*Assignment*
Write out exactly the lines between the line containing "Instruction: Click javierm885778's" and the end of the records, counting both ends, and leave out all pictures.

○ ○ ○ ○ ○ ○ ○

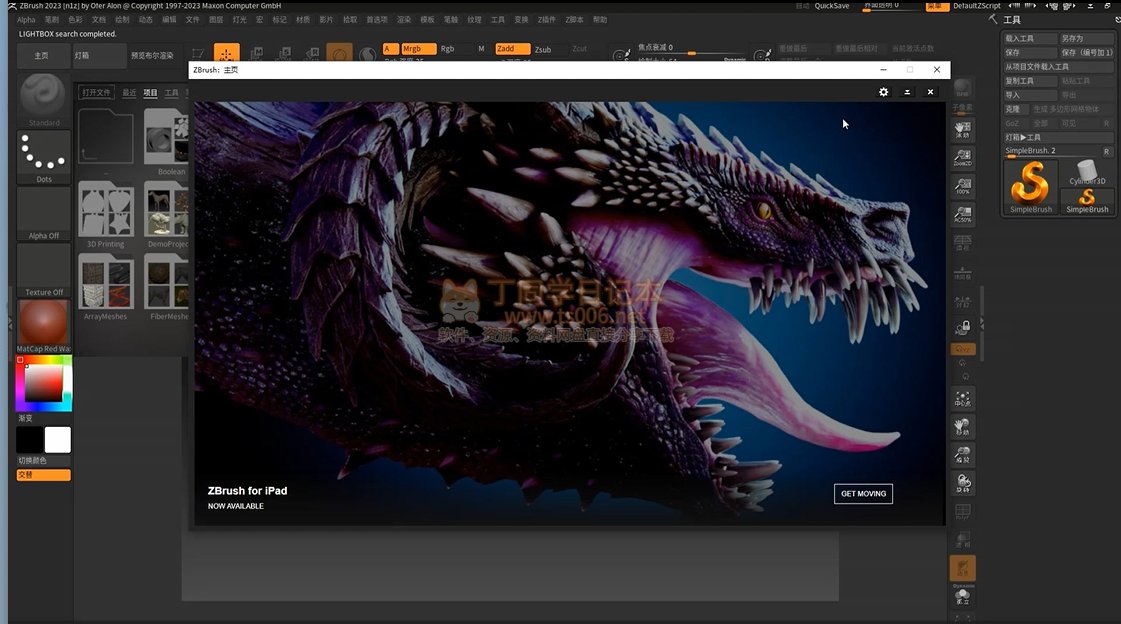Click the gear settings icon in home window
Image resolution: width=1121 pixels, height=624 pixels.
click(883, 92)
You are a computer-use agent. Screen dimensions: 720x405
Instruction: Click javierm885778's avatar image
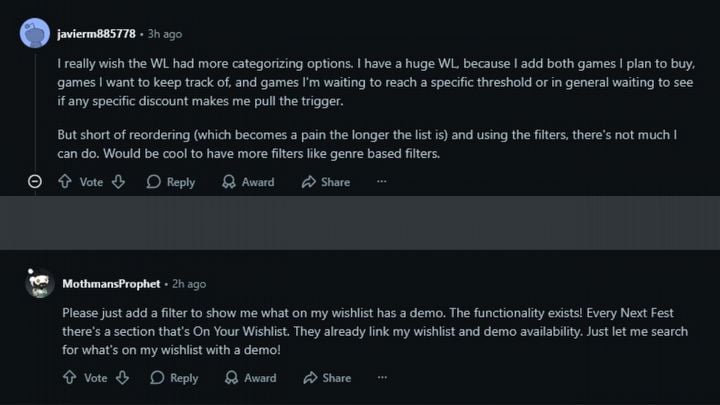35,34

○ ○ ○ ○ ○ ○ ○

*Completed exercise*
Instruction: Click javierm885778's avatar image
35,34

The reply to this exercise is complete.